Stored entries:
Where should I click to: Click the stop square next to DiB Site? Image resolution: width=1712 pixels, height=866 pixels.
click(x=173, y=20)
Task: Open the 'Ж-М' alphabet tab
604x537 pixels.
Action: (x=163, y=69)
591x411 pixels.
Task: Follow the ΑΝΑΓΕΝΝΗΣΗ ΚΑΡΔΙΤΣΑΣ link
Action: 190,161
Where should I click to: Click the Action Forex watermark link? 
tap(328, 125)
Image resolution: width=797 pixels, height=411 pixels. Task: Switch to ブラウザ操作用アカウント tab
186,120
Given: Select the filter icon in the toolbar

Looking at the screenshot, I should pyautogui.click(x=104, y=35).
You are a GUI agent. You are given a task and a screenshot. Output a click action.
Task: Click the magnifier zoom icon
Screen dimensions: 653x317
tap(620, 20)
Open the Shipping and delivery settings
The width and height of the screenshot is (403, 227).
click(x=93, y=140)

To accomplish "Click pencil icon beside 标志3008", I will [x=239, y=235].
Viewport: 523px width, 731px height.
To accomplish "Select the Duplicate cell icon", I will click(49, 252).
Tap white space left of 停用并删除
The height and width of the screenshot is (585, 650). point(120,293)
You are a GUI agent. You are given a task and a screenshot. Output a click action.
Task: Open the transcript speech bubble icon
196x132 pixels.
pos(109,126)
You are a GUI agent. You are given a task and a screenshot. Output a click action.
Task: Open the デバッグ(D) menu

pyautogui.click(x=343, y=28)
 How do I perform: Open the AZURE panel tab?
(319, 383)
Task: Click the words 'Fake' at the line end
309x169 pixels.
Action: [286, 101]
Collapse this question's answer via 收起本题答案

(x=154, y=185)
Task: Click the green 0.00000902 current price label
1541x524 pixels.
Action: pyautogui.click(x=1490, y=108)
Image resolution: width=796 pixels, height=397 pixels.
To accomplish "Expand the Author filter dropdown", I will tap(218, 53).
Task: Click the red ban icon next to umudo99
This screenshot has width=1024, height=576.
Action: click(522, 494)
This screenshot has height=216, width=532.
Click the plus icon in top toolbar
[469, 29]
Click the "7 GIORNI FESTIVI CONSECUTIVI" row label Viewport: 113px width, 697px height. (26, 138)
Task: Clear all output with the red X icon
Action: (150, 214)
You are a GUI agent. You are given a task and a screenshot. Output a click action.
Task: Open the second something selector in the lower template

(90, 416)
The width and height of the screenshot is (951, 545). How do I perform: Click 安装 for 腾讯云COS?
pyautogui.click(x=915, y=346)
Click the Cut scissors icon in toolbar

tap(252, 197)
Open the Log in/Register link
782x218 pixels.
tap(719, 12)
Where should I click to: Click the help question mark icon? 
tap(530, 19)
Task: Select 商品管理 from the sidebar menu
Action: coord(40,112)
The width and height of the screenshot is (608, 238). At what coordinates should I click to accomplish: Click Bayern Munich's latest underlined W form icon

### What you need to do
Write all of the data above again, exactly as given.

### Solution for this task
Where should I click to: Click the stop square next to DiB Site? Image resolution: width=1712 pixels, height=866 pixels.
click(x=173, y=20)
Task: Open the 'Ж-М' alphabet tab
604x537 pixels.
Action: (x=163, y=69)
591x411 pixels.
Task: Follow the ΑΝΑΓΕΝΝΗΣΗ ΚΑΡΔΙΤΣΑΣ link
Action: 190,161
Where should I click to: Click the Action Forex watermark link? 
tap(328, 125)
Image resolution: width=797 pixels, height=411 pixels. Task: Switch to ブラウザ操作用アカウント tab
186,120
Given: Select the filter icon in the toolbar

Looking at the screenshot, I should pyautogui.click(x=104, y=35).
You are a GUI agent. You are given a task and a screenshot. Output a click action.
Task: Click the magnifier zoom icon
Screen dimensions: 653x317
tap(620, 20)
Open the Shipping and delivery settings
The width and height of the screenshot is (403, 227).
click(x=93, y=140)

To accomplish "Click pencil icon beside 标志3008", I will [x=239, y=235].
Viewport: 523px width, 731px height.
To accomplish "Select the Duplicate cell icon", I will click(49, 252).
Tap white space left of 停用并删除
The height and width of the screenshot is (585, 650). point(120,293)
You are a GUI agent. You are given a task and a screenshot. Output a click action.
Task: Open the transcript speech bubble icon
196x132 pixels.
pos(109,126)
You are a GUI agent. You are given a task and a screenshot. Output a click action.
Task: Open the デバッグ(D) menu

pyautogui.click(x=343, y=28)
 How do I perform: Open the AZURE panel tab?
(319, 383)
Task: Click the words 'Fake' at the line end
309x169 pixels.
Action: [286, 101]
Collapse this question's answer via 收起本题答案

(x=154, y=185)
Task: Click the green 0.00000902 current price label
1541x524 pixels.
Action: pyautogui.click(x=1490, y=108)
Image resolution: width=796 pixels, height=397 pixels.
To accomplish "Expand the Author filter dropdown", I will tap(218, 53).
Task: Click the red ban icon next to umudo99
This screenshot has width=1024, height=576.
Action: click(522, 494)
This screenshot has height=216, width=532.
Click the plus icon in top toolbar
[469, 29]
Click the "7 GIORNI FESTIVI CONSECUTIVI" row label Viewport: 113px width, 697px height. (26, 138)
Task: Clear all output with the red X icon
Action: (150, 214)
You are a GUI agent. You are given a task and a screenshot. Output a click action.
Task: Open the second something selector in the lower template

(90, 416)
The width and height of the screenshot is (951, 545). How do I perform: Click 安装 for 腾讯云COS?
pyautogui.click(x=915, y=346)
Click the Cut scissors icon in toolbar

tap(252, 197)
Open the Log in/Register link
782x218 pixels.
tap(719, 12)
Where should I click to: Click the help question mark icon? 
tap(530, 19)
Task: Select 商品管理 from the sidebar menu
Action: coord(40,112)
The width and height of the screenshot is (608, 238). At what coordinates should I click to accomplish: Click Bayern Munich's latest underlined W form icon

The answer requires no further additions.